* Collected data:
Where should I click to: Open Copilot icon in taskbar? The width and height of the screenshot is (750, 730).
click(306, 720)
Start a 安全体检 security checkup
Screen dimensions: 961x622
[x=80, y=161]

* Exercise details: Copy out each line of the records character for character.

* Task response:
Where should I click to: Open Copilot icon in taskbar? The width and height of the screenshot is (750, 730).
click(306, 720)
Start a 安全体检 security checkup
Screen dimensions: 961x622
[x=80, y=161]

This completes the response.